Why only the E.U. Can End the Standoff at the Poland-Belarus Border
Neither country has much incentive to end the crisis
For the last several months, the Belarusian government led by Alexander Lukashenka has been facilitating flights, visas, and hotel stays for Middle Eastern migrants. In the past few weeks, the government has bussed migrants to the border and given them wire cutters to break through the Polish border. Under international pressure, on November 18, Belarusian authorities cleared a migrant encampment, placing some in a shelter. Some 430 Iraqis have been able to fly home from Belarus. Still, Several thousand migrants remain stuck in Belarus, with no real hopes of entering the European Union. At least 11 people have died in freezing temperatures, and many lack food and adequate clothing.
The crisis has not abated. According to journalist Tadeusz Giczan, on November 20, hundreds of migrants attempted to cross from Belarus into neighboring Poland, Lithuania, and Latvia. Lukashenka told the BBC that he would not stop migrants from coming into the European Union. Neither Poland (the entry point for most of the migrants) nor Belarus has much incentive to back down, and, lacking other options, migrants will try to continue crossing into Europe. Here's why:
Lukashenka hasn't gotten what he wanted from instigating the crisis. According to Estonian Foreign Minister Eva-Maria Liimets, Lukashenka, who stole an election in 2020, wanted a removal of sanctions and recognition that he was the legally elected president of Belarus. In fact, European leaders expanded sanctions, and German Chancellor Angela Merkel referred to him as "Mr. Lukashenka" in two phone calls -- not the president.
Still, provoking a migrant crisis did succeed in putting him at the center of the E.U. agenda. Other authoritarian leaders from Turkey and Libya have succeeded in forcing the E.U. to give them money to stop migrant flows, and Lukashenka is trying to play the same game.
The right-wing Eurosceptic Polish government, which has been at loggerheads with the E.U., got a show of support from European governments who praised Poland for defending its border. The government, led by the Law and Justice Party, got the opportunity to portray itself as a defender of Europe against migrants. The current government won an election in 2015 by capturing xenophobic sentiment and warning of migrants carrying "parasites and protozoa." In a signal that the government does not see the crisis ending anytime soon, the Polish parliament passed a law last week making the state of emergency declared at the border continue indefinitely. The state of emergency bars the press and NGOs from direct observation, giving the government control over the narrative at its border.

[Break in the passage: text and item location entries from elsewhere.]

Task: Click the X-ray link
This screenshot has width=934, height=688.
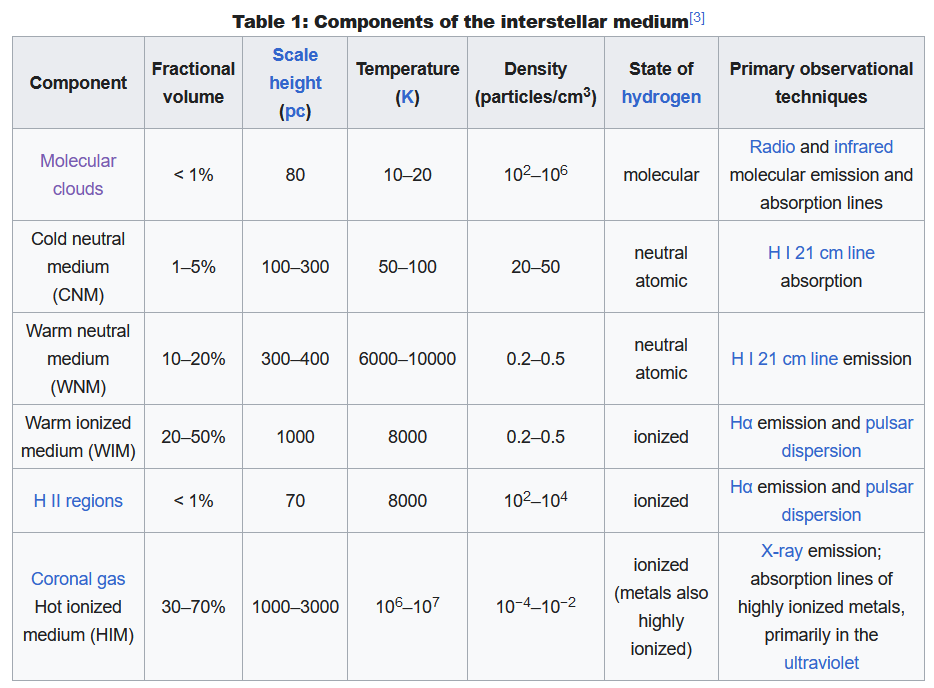Action: (782, 551)
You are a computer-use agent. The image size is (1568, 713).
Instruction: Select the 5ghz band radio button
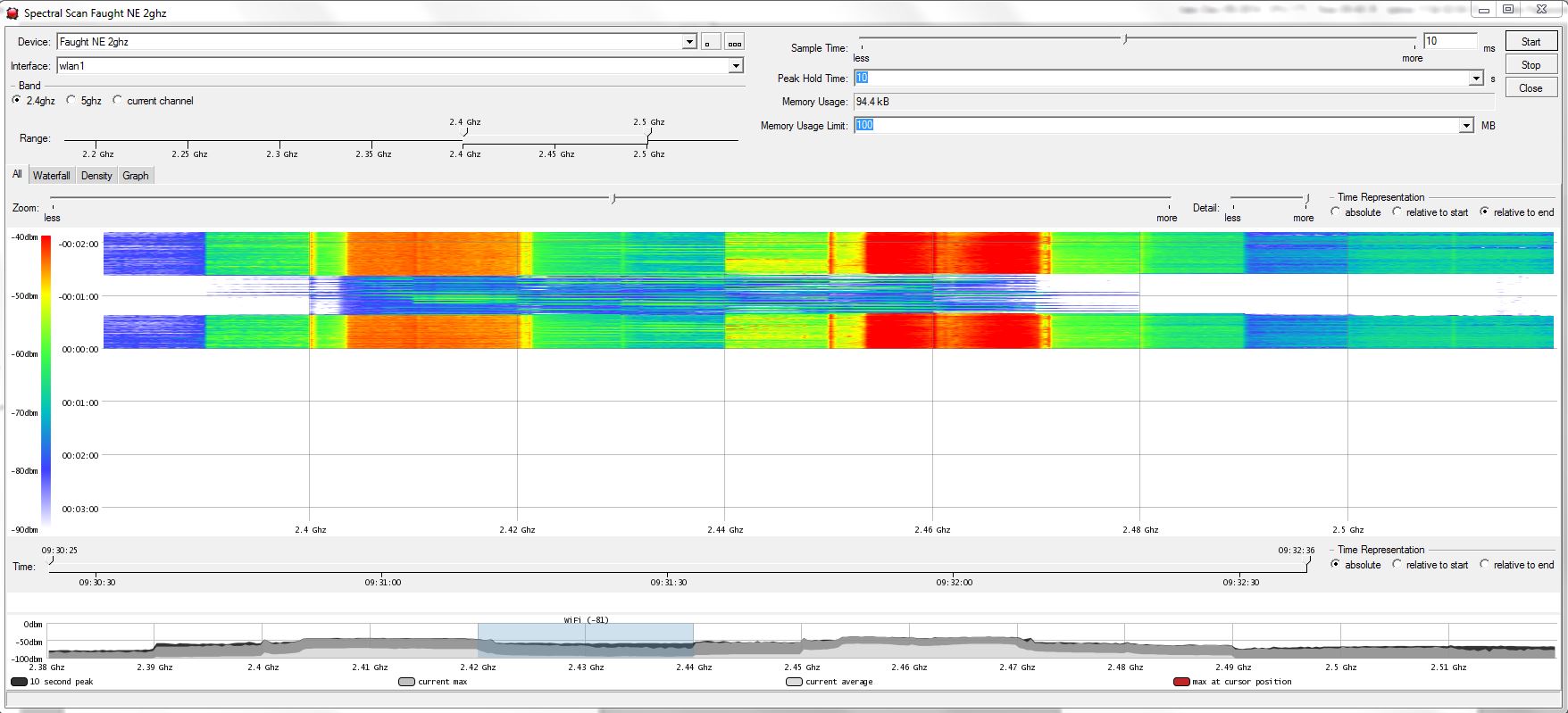71,101

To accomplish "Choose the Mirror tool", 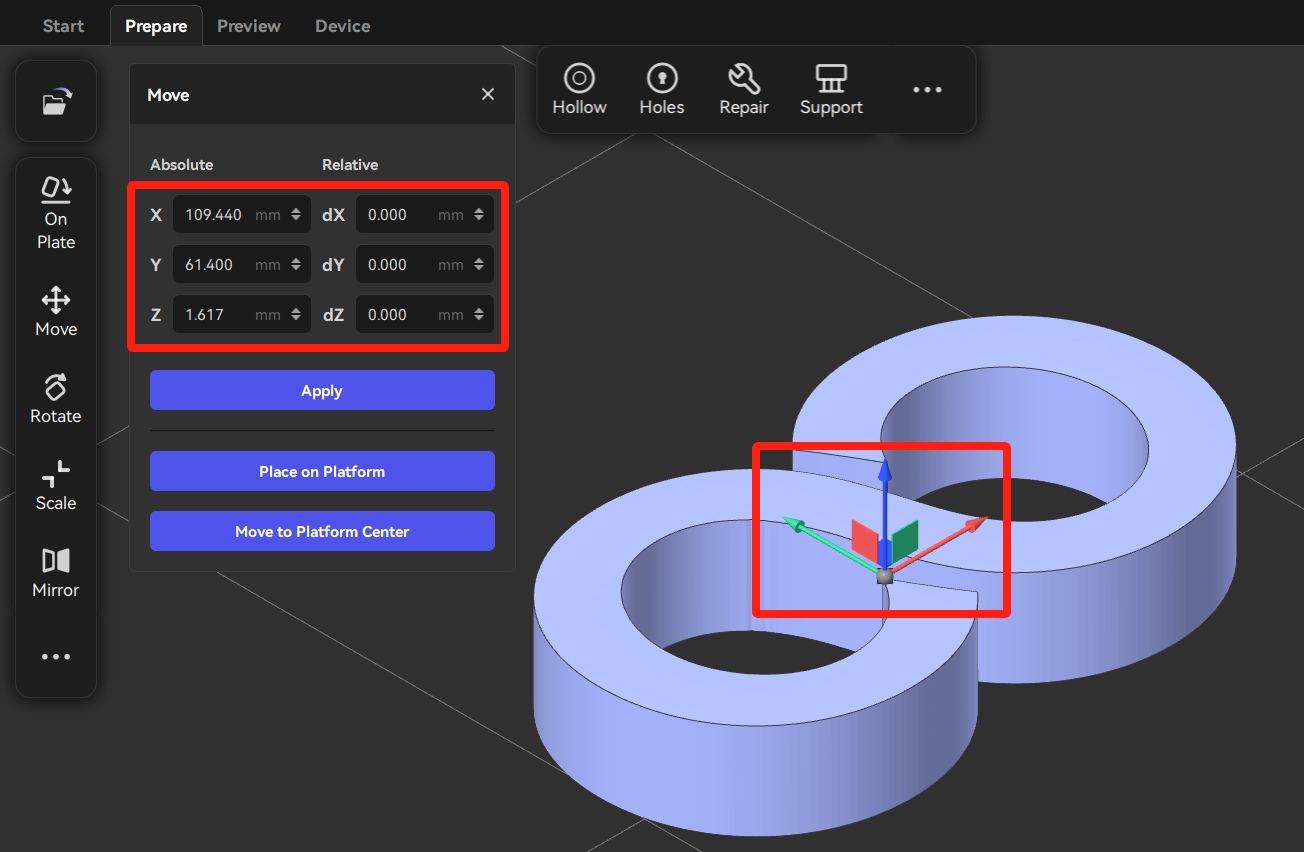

While several hundred migrants have returned to the Middle East on repatriation flights and a few have successfully crossed into the European Union, thousands remain trapped in Belarus. There are few obvious places for these migrants to go. Some may try to stay in Belarus, which has little history of allowing (or being a draw for) immigration. It's not clear if the government would accept them long-term. There is little political will in the European Union to accept these migrants, out of fears that it might encourage more to try to enter.
Over the past fifteen years, European attempts to deter migration have failed. Countries in the European Union have built border fences, adopted harsh policing strategies, and the bloc has paid off various countries to stop migrant flows. None of these steps has worked. One way to smooth out these crises is for the bloc to adopt a streamlined and unified system of processing migrants. Right now, individual member states are responsible for processing asylum applications. Eight member states in 2015 received 90 percent of asylum applications. Were the E.U. to adopt a unified system, as has been proposed, it would spread the burden more evenly than the current ad-hoc system.
The European Union is the only body with the ability to deter these crises, as autocrats will continue to use migration to try to drive a wedge in the E.U. However, the possibility of this seems increasingly distant due to an absence of leadership with the impending exit of German Chancellor Angela Merkel and increasingly widespread anti-immigrant sentiment.